Shakespeare’s Serial Returns in Complex TV
Authors: Christina Wald
Palgrave Macmillan, 2020
Available in hardcover and as an ebook
Full details at https://link.springer.com/book/10.1007/978-3-030-46851-4
Traces Shakespearean influences on, and engagements in, contemporary TV series
Demonstrates how the serial complexity of current TV shows helps us understand the dramaturgical serialisations in Shakespeare’s plays
Discusses a range of adaptational strategies that range from deliberate rewritings to ‘non-adaptations' (i.e. to unintentional returns of Shakespearean plots, characters, and motifs)
Part of the book series: Reproducing Shakespeare (RESH)
About this book
This book examines how Shakespeare’s plays resurface in current complex TV series.
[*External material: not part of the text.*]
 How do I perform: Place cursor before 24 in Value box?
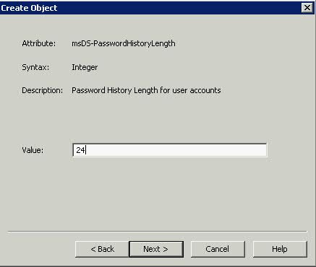point(76,150)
Its four case studies bring together The Tempest and the science fiction-Western Westworld, King Lear and the satirical dynastic drama of Succession, Hamlet and the legal thriller Black Earth Rising, as well as Coriolanus and the political thriller Homeland. The comparative readings ask what new insights the twenty-first-century remediations may grant us into Shakespeare’s texts and, vice versa, how Shakespearean returns help us understand topical concerns negotiated in the series, such as artificial intelligence, the safeguarding of democracy, terrorism, and postcolonial justice. This study also proposes that the dramaturgical seriality typical of complex TV allows insights into the seriality Shakespeare employed in structuring his plays. Discussing a broad spectrum of adaptational constellations and establishing key characteristics of the new adaptational aggregate of serial Shakespeare, it seeks to initiate a dialogue between Shakespeare studies, adaptation studies, and TV studies.